Between 872AH./1468AD. and 922AH./1517AD., the period under consideration, seven individuals were installed as sultans. Two of them (al- Ashraf Qaytbay and Qansuh al-Ghawri) ruled for a combined total of fourty-four years while the remaining five (al-Nasir Muhammad, al-Zahir Qansuh, al- Ashraf Janbalat, al-‘Adil Tumanbay and al-Ashraf Tumanbay) reigned for a total of only five years. Indeed, there was a good deal of political turmoil during the reign of the latter five sultans. Even under the rule of the two longest reigning sultans, there were internal and external problems.
The Mamluk regime encountered multiple challenges from sea-based competitors who heightened their encroachments and undermined the economy of Egypt. One of these opponents was the Portuguese who arrived in the Indian Ocean in the fifteenth century as the first western power to contest the Mamluk monopoly of the spice trade. The Mamluks recognised the immediate effects of this threat and tried vainly to avert the Portuguese menace. The Portuguese navigators disturbed the flow of spices from Calicut to Egypt and looted the fleets of merchants bound for the Red Sea. They disrupted business contacts between India and the Far Eastern countries and the Mamluk territories, Egypt, Syria and Arabia.

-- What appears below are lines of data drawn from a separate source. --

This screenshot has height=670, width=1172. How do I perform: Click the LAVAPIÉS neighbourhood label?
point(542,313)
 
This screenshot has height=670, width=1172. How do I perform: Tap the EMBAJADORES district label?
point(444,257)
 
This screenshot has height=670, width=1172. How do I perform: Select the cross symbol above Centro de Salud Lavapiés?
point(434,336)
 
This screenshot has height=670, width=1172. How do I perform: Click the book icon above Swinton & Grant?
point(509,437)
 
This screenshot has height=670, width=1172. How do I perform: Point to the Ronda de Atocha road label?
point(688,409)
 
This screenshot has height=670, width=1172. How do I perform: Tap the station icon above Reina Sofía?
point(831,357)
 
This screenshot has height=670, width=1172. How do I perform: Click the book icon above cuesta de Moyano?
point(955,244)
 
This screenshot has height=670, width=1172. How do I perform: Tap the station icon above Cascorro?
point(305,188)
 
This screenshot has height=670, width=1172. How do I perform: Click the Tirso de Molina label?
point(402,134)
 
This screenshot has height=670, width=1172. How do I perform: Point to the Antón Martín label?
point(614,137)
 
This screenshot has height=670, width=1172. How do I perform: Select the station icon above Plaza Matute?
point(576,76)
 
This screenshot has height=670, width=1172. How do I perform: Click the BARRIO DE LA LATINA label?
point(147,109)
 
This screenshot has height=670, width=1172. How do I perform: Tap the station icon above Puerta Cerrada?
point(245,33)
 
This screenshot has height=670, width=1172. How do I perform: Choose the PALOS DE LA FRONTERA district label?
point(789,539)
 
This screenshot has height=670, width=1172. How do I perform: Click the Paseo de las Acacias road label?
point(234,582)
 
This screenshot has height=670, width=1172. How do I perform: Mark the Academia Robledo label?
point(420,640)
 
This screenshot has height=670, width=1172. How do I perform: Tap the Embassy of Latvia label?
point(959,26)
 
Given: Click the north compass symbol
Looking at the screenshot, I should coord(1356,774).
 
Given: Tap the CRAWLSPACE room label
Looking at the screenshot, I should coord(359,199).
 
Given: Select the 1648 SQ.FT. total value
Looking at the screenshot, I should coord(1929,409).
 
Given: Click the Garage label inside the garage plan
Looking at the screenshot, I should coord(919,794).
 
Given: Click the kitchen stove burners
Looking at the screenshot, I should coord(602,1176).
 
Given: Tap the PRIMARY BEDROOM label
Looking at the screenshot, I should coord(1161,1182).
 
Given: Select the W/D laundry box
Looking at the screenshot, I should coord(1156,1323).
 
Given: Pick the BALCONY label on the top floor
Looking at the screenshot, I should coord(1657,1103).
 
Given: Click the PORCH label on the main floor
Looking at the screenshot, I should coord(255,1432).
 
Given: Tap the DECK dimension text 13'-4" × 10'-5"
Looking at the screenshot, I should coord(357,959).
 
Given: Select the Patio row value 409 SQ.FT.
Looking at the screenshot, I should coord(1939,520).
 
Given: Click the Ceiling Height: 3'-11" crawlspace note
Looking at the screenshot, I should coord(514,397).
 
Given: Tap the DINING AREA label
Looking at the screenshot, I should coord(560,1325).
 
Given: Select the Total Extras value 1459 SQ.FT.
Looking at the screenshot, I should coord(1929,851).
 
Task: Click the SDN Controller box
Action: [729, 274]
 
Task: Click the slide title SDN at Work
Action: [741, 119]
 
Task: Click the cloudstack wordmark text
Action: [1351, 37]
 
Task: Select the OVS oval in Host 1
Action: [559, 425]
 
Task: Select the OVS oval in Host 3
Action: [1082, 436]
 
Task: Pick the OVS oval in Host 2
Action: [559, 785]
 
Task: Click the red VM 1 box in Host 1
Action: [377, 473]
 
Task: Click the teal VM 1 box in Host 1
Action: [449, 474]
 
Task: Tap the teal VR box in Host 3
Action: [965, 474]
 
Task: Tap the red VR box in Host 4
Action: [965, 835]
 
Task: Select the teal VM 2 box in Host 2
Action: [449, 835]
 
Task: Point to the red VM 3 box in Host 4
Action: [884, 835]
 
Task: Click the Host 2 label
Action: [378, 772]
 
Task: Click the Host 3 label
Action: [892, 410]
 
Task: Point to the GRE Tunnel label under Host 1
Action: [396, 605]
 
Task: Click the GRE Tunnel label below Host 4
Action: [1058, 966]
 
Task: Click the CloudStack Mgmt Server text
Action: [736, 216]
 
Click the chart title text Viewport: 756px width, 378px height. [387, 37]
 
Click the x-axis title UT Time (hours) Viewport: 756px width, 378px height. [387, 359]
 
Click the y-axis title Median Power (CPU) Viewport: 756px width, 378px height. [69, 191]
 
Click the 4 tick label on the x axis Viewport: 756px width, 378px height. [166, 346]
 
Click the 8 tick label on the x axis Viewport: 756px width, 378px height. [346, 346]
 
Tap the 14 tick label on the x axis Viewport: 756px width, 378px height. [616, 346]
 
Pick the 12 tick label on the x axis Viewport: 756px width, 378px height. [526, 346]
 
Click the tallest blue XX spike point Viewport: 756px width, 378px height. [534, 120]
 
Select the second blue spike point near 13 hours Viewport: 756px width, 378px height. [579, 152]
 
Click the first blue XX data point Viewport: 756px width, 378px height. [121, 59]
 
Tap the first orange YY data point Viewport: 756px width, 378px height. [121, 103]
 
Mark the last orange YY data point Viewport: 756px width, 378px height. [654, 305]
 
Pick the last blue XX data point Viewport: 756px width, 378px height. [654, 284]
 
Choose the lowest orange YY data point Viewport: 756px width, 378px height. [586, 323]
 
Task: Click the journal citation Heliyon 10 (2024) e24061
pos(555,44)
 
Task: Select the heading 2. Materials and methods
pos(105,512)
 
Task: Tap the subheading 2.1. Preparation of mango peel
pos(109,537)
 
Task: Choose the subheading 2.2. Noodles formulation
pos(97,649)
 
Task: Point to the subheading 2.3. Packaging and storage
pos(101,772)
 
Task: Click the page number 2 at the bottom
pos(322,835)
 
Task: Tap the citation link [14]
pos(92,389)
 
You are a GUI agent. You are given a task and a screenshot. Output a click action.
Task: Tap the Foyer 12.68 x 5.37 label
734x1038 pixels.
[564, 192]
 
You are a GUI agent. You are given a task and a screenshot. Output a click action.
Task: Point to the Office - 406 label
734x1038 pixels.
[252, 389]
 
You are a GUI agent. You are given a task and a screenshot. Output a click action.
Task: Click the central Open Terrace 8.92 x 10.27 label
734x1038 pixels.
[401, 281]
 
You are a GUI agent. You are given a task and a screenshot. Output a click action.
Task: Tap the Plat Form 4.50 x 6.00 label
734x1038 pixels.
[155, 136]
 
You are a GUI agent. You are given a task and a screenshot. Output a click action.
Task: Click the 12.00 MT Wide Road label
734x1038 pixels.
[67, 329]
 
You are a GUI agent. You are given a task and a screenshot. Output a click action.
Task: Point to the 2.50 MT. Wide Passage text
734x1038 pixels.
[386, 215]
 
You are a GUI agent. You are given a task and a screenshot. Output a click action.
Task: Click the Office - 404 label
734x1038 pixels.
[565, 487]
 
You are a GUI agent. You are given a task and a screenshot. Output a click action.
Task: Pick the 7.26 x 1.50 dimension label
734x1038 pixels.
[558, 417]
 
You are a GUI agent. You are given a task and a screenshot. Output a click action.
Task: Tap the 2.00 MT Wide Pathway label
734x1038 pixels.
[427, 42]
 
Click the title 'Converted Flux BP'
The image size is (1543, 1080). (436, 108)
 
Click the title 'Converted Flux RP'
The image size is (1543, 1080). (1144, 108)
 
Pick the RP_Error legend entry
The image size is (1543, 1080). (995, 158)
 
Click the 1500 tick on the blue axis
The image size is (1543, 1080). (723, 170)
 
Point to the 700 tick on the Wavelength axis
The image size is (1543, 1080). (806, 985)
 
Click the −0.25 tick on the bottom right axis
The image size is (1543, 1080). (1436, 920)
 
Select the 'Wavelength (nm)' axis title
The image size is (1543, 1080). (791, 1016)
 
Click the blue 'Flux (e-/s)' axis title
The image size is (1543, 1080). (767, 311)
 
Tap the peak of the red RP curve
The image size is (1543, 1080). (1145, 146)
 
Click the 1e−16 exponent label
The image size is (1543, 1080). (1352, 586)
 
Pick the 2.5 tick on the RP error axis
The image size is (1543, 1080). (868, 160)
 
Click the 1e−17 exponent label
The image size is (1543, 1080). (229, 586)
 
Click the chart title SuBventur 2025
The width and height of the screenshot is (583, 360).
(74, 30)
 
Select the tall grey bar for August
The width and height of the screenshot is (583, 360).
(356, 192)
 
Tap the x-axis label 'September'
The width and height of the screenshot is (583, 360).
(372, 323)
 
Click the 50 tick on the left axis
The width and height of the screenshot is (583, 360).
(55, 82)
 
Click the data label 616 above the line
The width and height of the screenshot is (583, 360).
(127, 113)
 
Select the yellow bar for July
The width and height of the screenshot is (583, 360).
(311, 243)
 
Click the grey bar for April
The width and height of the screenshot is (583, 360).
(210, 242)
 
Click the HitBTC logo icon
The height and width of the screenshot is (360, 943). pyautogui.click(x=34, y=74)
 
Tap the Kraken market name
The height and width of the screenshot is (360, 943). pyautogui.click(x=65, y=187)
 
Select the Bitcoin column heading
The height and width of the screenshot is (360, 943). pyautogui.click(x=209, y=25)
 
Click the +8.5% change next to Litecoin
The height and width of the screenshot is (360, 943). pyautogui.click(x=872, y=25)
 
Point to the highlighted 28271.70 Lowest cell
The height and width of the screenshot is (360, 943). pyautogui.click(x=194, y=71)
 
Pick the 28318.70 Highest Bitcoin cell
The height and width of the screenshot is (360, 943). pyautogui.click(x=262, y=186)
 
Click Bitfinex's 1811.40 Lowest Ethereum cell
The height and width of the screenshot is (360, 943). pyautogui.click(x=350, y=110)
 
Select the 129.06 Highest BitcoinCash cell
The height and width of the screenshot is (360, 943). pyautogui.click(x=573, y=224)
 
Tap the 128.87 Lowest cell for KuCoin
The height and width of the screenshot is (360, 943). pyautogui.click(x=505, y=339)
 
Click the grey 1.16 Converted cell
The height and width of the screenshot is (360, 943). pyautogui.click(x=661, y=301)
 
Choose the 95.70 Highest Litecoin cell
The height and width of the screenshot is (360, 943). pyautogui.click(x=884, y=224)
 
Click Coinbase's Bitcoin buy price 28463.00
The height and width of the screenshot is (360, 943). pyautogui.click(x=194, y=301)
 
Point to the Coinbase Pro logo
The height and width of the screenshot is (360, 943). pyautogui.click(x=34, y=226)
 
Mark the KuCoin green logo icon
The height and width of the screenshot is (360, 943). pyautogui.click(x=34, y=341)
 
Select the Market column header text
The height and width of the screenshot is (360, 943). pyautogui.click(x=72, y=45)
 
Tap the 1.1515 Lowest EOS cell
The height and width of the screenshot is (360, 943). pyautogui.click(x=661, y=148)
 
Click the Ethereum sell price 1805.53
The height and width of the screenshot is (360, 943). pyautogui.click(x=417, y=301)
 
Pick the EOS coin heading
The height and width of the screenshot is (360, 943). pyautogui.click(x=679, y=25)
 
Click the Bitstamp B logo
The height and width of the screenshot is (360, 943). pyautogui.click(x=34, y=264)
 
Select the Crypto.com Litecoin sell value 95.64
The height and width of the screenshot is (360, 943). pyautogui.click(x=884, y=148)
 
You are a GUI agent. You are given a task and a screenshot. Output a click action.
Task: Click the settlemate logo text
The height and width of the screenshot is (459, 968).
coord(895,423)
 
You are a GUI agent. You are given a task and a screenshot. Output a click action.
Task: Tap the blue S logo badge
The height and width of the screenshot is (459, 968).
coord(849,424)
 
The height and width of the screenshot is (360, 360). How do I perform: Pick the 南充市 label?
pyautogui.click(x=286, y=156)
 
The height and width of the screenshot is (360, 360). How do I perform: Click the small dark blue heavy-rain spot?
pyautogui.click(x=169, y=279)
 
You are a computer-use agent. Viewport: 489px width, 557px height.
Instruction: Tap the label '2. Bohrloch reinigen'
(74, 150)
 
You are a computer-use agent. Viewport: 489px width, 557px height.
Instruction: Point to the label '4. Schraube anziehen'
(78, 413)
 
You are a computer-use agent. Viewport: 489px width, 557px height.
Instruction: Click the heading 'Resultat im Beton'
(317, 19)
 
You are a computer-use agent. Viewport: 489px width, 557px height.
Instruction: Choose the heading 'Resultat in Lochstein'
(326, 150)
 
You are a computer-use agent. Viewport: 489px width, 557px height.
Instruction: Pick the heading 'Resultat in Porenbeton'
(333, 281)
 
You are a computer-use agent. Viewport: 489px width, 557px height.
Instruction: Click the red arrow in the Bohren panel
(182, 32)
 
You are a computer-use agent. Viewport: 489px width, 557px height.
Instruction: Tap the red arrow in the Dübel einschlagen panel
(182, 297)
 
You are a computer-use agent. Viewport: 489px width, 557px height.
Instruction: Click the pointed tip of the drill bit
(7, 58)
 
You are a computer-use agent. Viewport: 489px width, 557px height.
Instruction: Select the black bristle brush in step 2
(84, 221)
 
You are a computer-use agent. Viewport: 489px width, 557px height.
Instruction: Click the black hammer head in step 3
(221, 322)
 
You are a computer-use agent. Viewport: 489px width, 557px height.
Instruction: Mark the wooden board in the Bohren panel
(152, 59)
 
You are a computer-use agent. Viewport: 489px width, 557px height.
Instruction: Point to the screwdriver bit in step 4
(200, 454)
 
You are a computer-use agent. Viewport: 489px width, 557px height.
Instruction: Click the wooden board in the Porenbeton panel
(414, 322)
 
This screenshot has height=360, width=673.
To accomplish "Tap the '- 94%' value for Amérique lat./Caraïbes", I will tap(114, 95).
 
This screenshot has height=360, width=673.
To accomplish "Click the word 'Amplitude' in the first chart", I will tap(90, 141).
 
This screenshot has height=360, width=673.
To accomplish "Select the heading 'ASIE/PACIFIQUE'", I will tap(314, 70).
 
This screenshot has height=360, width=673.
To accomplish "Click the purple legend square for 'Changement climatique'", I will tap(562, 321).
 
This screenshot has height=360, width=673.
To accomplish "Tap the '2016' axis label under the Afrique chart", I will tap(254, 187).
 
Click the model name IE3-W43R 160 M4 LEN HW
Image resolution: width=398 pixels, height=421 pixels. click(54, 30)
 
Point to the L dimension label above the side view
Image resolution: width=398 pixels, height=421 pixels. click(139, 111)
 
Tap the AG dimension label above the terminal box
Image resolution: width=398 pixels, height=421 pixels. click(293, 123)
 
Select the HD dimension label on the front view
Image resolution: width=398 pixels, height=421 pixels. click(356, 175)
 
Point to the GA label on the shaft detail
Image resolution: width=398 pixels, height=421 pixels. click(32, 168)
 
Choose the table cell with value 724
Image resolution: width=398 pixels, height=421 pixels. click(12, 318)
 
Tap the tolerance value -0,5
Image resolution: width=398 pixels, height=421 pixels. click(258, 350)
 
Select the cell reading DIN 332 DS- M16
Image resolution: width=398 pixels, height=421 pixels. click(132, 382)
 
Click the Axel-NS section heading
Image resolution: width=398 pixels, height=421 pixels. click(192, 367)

These events weakened the role of Egypt as the middleman in the spice trade between the East and the West and the sultanate was deprived of an indispensable source of revenue, a condition which further undermined its economy. Indeed, the Portuguese incursion not only posed a serious threat to Mamluk trade but also caused a rise in the cost of protecting that trade.